None of this is new. Hannity’s unwillingness to hew to journalistic ethics conventions has been causing the network problems for years.
At times, Fox has tried to rein him in: Hannity’s plan to broadcast from a tea party fundraiser was canceled, and after Hannity appeared in an ad for Trump’s presidential campaign, a network spokesperson said it would not happen again. But Fox executives never formally reprimanded Hannity for his actions, much less suspended him.
The last two years have only strengthened Hannity’s hand within the network. Trump’s election gave him direct access to the president of the United States. With O’Reilly gone, Hannity has the network’s most popular show and is the only remaining prime-time link to Fox’s founding. And the firings of Fox founder Roger Ailes, who hired Hannity, and Bill Shine, who was Hannity’s producer before climbing the network’s corporate ladder, removed two Fox executives to whom Hannity might have listened.

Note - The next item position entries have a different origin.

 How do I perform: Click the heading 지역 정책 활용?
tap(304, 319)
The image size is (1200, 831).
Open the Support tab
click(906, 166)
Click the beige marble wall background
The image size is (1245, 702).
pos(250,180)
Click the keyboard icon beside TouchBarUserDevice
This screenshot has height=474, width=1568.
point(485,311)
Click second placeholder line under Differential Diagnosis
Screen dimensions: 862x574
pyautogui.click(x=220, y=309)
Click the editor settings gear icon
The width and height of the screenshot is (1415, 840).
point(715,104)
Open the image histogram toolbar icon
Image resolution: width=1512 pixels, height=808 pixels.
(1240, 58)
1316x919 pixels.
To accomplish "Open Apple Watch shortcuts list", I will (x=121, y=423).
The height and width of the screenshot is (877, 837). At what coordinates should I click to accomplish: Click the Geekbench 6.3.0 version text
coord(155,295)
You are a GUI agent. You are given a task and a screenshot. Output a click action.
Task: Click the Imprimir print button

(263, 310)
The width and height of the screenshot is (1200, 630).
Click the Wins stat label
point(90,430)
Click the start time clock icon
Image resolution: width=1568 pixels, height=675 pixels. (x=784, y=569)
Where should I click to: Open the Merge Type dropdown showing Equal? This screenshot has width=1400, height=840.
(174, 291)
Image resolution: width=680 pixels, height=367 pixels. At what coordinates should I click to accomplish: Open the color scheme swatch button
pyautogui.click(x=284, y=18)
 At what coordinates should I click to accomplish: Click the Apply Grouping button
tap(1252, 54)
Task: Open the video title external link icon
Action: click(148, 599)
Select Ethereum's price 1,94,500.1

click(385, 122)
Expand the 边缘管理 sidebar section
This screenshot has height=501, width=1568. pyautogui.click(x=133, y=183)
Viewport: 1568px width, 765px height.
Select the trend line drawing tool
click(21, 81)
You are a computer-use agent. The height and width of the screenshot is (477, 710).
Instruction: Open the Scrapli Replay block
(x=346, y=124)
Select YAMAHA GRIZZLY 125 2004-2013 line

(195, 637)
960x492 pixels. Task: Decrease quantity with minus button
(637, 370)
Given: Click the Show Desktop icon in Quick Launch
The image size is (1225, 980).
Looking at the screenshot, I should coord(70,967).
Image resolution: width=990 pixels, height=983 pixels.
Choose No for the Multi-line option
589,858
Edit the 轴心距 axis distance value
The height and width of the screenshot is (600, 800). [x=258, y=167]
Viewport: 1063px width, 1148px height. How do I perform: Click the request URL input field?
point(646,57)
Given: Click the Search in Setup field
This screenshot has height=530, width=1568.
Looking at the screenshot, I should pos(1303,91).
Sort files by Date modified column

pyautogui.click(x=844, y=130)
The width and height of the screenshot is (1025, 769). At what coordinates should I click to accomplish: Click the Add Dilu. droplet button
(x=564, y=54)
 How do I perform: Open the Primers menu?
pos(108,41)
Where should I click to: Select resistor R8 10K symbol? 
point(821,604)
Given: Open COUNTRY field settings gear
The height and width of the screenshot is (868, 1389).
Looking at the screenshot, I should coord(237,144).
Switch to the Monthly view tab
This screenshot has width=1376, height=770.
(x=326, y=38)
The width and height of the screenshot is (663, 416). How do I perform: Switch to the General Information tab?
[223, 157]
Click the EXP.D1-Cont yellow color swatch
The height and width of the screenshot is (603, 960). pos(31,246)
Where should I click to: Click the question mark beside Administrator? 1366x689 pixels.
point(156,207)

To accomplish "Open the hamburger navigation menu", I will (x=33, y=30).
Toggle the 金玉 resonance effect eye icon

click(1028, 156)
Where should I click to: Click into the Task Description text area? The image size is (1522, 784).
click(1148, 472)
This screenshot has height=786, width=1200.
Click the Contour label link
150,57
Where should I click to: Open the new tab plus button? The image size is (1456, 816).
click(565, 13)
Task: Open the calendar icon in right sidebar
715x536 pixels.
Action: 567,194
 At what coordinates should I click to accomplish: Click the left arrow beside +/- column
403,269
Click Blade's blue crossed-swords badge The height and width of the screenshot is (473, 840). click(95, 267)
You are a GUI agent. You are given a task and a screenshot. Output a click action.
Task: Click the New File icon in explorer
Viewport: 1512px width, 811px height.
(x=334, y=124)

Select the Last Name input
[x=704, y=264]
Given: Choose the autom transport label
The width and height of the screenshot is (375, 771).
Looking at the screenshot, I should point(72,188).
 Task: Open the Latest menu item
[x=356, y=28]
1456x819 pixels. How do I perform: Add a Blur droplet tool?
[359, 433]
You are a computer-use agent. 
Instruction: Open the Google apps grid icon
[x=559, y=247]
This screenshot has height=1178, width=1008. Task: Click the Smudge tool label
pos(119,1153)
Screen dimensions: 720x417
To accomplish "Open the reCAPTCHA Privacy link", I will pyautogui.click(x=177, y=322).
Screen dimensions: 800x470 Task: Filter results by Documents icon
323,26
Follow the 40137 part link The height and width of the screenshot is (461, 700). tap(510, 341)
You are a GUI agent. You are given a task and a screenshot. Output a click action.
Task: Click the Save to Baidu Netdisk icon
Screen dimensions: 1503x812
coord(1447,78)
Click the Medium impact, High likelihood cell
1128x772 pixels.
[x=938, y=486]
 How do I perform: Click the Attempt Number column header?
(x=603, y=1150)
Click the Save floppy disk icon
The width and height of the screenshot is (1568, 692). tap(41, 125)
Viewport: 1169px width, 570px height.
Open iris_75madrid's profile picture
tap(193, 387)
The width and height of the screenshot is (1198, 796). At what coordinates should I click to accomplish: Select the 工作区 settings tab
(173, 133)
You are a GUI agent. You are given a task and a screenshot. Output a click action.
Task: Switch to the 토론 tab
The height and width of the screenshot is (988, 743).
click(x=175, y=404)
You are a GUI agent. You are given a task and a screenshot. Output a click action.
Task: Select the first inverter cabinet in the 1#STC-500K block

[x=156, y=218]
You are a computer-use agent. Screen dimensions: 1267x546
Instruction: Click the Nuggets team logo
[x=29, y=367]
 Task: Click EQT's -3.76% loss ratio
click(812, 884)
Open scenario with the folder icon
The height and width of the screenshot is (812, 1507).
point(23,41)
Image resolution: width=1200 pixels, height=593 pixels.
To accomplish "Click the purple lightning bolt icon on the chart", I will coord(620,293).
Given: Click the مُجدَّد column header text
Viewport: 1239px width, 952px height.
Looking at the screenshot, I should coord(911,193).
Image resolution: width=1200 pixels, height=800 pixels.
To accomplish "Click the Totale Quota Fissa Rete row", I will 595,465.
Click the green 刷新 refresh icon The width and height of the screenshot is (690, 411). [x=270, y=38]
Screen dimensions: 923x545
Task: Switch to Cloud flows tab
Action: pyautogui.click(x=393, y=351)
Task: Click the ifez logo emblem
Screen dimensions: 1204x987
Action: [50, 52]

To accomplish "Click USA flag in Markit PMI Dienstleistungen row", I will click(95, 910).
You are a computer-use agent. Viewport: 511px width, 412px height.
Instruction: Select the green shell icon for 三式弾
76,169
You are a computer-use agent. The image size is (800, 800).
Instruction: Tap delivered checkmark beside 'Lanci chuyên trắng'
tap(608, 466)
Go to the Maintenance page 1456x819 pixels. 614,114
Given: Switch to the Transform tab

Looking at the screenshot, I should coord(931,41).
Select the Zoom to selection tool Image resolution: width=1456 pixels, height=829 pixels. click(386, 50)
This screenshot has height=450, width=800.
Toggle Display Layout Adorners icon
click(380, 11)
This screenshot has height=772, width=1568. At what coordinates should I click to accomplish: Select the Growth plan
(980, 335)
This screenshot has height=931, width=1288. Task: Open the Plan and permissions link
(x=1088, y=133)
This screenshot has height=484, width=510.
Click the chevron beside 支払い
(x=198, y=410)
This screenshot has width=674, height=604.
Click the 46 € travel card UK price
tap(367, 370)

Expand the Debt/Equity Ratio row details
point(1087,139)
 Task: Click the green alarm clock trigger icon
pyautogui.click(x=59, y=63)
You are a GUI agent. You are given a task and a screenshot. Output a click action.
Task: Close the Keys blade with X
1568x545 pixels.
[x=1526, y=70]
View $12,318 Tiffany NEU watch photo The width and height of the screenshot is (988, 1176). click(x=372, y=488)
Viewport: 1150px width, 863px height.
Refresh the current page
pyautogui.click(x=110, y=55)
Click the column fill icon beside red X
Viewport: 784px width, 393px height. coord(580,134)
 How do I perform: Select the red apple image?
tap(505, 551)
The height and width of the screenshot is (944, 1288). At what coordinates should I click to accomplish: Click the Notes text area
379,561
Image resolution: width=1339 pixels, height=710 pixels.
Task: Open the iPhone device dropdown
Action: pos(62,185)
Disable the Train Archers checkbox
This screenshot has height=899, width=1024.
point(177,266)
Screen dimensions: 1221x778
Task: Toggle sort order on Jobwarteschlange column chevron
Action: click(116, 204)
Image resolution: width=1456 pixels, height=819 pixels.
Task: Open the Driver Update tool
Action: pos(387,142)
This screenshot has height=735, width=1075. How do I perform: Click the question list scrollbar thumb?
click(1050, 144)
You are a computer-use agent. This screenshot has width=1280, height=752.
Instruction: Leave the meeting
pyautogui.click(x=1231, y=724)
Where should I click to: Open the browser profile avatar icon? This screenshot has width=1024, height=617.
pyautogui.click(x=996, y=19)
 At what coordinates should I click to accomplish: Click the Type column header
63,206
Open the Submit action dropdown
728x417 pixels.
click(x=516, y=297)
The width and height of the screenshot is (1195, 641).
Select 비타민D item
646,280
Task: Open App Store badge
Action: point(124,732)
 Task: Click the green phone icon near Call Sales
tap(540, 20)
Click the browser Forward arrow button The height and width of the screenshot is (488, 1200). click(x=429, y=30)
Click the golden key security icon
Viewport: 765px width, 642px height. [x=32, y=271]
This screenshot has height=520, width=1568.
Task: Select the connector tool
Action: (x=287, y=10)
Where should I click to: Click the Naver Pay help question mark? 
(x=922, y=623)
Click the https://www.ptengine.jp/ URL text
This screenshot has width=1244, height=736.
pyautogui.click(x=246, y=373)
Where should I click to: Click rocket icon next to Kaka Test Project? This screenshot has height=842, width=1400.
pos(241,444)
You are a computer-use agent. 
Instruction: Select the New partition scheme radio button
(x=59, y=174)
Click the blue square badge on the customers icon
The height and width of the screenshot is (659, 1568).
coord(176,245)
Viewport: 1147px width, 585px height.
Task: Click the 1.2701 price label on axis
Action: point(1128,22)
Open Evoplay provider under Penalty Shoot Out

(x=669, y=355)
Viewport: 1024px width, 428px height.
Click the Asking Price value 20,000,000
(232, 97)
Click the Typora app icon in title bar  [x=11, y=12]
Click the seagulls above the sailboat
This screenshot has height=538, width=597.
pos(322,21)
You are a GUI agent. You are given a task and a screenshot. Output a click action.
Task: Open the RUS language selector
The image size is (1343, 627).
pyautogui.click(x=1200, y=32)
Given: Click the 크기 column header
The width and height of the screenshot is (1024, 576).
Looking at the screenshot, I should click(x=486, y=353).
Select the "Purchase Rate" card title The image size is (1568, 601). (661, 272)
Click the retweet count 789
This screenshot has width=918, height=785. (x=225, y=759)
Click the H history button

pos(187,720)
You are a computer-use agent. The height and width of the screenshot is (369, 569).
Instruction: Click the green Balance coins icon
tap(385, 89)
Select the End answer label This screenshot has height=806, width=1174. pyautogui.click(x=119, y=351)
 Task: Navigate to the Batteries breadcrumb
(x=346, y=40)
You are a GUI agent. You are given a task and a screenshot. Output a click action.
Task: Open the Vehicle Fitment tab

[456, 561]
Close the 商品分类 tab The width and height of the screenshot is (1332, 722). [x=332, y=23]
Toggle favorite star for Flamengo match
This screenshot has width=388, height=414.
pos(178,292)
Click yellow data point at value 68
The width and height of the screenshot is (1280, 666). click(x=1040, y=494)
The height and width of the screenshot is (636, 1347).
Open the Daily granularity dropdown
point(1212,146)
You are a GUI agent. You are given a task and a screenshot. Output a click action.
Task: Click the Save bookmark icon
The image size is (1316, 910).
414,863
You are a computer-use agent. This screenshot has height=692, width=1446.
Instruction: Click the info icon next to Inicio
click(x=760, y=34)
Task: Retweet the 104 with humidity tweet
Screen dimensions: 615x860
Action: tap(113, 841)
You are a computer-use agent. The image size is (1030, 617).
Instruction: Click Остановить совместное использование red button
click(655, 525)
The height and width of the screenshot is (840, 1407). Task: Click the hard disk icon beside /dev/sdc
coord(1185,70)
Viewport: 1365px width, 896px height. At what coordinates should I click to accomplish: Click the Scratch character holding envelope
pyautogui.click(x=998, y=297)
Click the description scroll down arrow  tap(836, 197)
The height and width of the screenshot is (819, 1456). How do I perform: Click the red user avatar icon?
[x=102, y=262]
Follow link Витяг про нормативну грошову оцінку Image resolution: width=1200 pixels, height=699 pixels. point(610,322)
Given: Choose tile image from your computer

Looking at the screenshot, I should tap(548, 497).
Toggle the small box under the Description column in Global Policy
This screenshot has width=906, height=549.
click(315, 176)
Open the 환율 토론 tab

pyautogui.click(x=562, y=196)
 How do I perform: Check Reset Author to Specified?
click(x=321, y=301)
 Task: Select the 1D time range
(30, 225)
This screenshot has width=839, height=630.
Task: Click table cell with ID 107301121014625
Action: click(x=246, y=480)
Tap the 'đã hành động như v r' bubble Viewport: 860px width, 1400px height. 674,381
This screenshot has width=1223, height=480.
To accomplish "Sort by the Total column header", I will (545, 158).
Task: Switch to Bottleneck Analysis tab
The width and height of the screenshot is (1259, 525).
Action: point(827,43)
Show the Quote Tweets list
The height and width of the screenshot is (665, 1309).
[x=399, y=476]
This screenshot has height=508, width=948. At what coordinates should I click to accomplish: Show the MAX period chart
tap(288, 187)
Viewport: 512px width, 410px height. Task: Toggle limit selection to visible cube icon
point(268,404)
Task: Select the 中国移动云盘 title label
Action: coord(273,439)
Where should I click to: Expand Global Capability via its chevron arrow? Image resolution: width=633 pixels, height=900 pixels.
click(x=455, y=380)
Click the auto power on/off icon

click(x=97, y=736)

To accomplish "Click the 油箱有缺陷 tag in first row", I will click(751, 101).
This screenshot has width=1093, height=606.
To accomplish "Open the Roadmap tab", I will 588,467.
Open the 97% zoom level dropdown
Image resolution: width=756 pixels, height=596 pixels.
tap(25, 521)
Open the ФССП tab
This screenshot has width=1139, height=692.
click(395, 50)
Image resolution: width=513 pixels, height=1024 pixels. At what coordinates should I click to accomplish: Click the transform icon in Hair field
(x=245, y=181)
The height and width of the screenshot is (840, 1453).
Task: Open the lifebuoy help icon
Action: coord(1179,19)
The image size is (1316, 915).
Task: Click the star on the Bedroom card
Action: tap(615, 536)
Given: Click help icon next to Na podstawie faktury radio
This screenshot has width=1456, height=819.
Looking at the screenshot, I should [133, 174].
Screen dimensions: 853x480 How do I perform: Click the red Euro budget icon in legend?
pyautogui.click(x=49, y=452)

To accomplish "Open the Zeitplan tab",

Meanwhile, increasing competition from conservative cable network Newsmax and Sinclair Broadcast Group means that Hannity would have options if he and Fox were to cut ties.
As a largely unrestrained power at Fox who has flipped back and forth on the question of whether he is a journalist who must abide by basic ethics rules, Hannity has been getting into trouble. The network’s response has been damage control, alternatively covering for him or even encouraging his actions.
Last May, Hannity spent several programs championing the conspiracy theory that a Democratic National Committee staffer had been murdered for leaking emails to WikiLeaks’ Julian Assange. But as advertisers fled his program, Fox stood behind Hannity. The network subsequently announced an internal investigation into its reporting on the story, but that review has yet to be made public, suggesting that the probe was a public relations tactic.
In the fall, Hannity hosted O’Reilly for a series of interviews in which the former host attacked the women who reported him for sexual harassment. Fox responded by heavily promoting O’Reilly’s appearance on Hannity’s Fox program.
And the network appears blissfully unconcerned about the biggest ongoing Hannity ethical disaster of all: his simultaneous status as a personal adviser to Trump and the host of a nightly program on which he worships the president and condemns his perceived foes.
In fact, Fox has rewarded Hannity for his actions, apparently hiring several conservative commentatorsspecifically to regularly appear on Hannity’s program and those of a small circle of Hannity’s fellow travelers.
The network’s decision to prioritize Hannity over maintaining basic standards hasn’t sat well with the Fox employees who consider themselves serious journalists instead of Trump propagandists. Fox staffers have privately told reporters at other outlets that they are embarrassed and disgusted by Hannity’s antics. Fox’s Shep Smith has even publicly feuded with Hannity; he also has repeatedly run segments that appear to directly rebut arguments made on Hannity’s program.
“They don’t really have rules on the opinion side,” Smith told Time magazine last month. “They can say whatever they want.” Fox’s handling of Hannity’s Cohen conflict of interest demonstrates that they can apparently do whatever they want as well.
UPDATE: A Fox News statement on Hannity claims that the network was unaware of Hannity's conflict of interest, and now that they know, they don't particularly care.